Thursday, August 14, 2008

Poetry: Not Just for Children Anymore

Dear Everybody:

Holy COW! You will never guess what I just discovered on the Web! It's The Devil and Billy Markham by Shel Silverstein!!!!

Eh? So what, you say? Another light, witty children's poem? Oh, man, have you got a lot to learn!

So go right here, and read the whole damned (in both the literal and figurative senses) thing:

[Alas, the site is gone, possibly because the poem cycle is being sold as a play nowadays. I saw a magnificent one-man performance by Anthony Lawton once, and there are any number of clips on YouTube which fail to live up to him. But here's the opening:]

The Devil and Billy Markham
by Shel Silverstein

The Devil walked into Linebaugh's on a rainy Nashville night 
While the lost souls sat and sipped their soup in the sickly yellow neon light.
And the Devil, he looked around the room, then got down on his knees. 
He says, "Is there one among you scum who'll roll the dice with me?" 
Red, he just strums his guitar, pretending not to hear. 
And Eddie, he just looks away and takes another sip of beer.
[And on and gloriously on it goes . . . I encourage you to find a copy.]

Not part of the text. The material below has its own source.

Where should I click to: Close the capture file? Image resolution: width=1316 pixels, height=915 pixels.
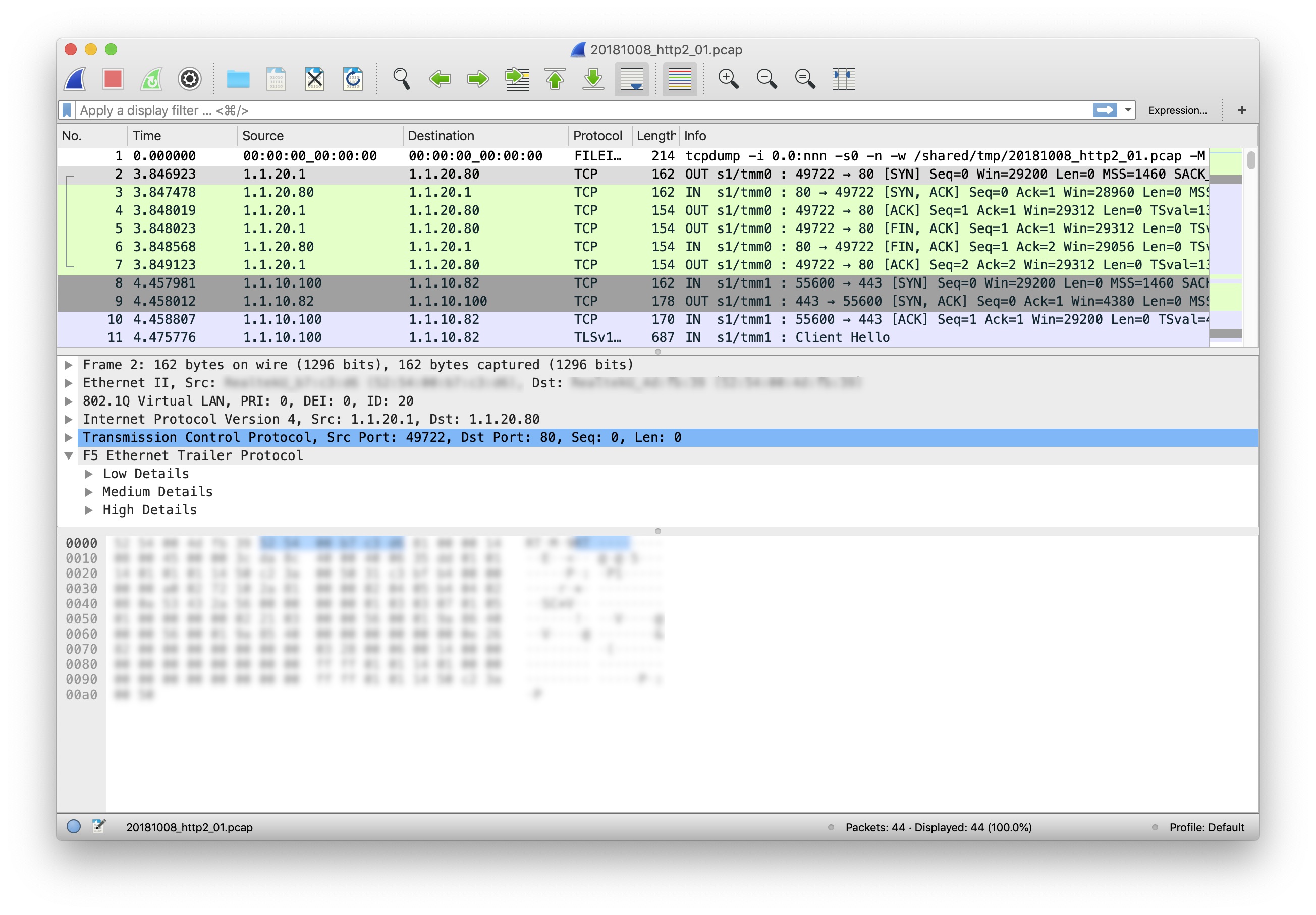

Okay, have you read it? Really? Scout's honor and hope to die? Well, then...

Did that take your breath away or what? Yep, ol' Shel wasn't JUST an entertainer of children. (If you haven't heard Johnny Cash's version of SS's "A Boy Named Sue, incidentally, you're just plain culturally lame.) He was a bawdy, guitar-totin', women-seducin' kind of guy. Playboy used to commission him to go to exotic places, seduce women, and draw cartoons about the experience. Jules Feiffer (you artist-guys know about Feiffer, right? You'd best!) wrote an obituary saying that Silverstein was the envy of all other (straight) male cartoonists.

Now, the poems. Silverstein was obviously basing his works on the Negro holler, which...

Okay, wait. You don't know about Negro hollers? I worry about you guys. Try googling "The Signifying Monkey."

Done that?

If you have, you're now WAY up on your culturally illiterate cronies. Now, when you compare the two, what do you see? Two things:

1) Silverstein's work is far far far more sophisticated.

2) Parts of it have rotted and aged. A line here, a few words there, are embarrassing to read now. The reference to Harlan Ellison... You missed it? Well, it reads a little precious now.

What's the lesson here? Well, first of all I think The Devil and Billy Markham is a keeper. It's real lit, the true quill. But it can't score a perfect ten against oral tradition. The reasons for this are myriad and complicated and if you're interested, hit me up when you see me & I'll be glad to tell you. I'm a talker.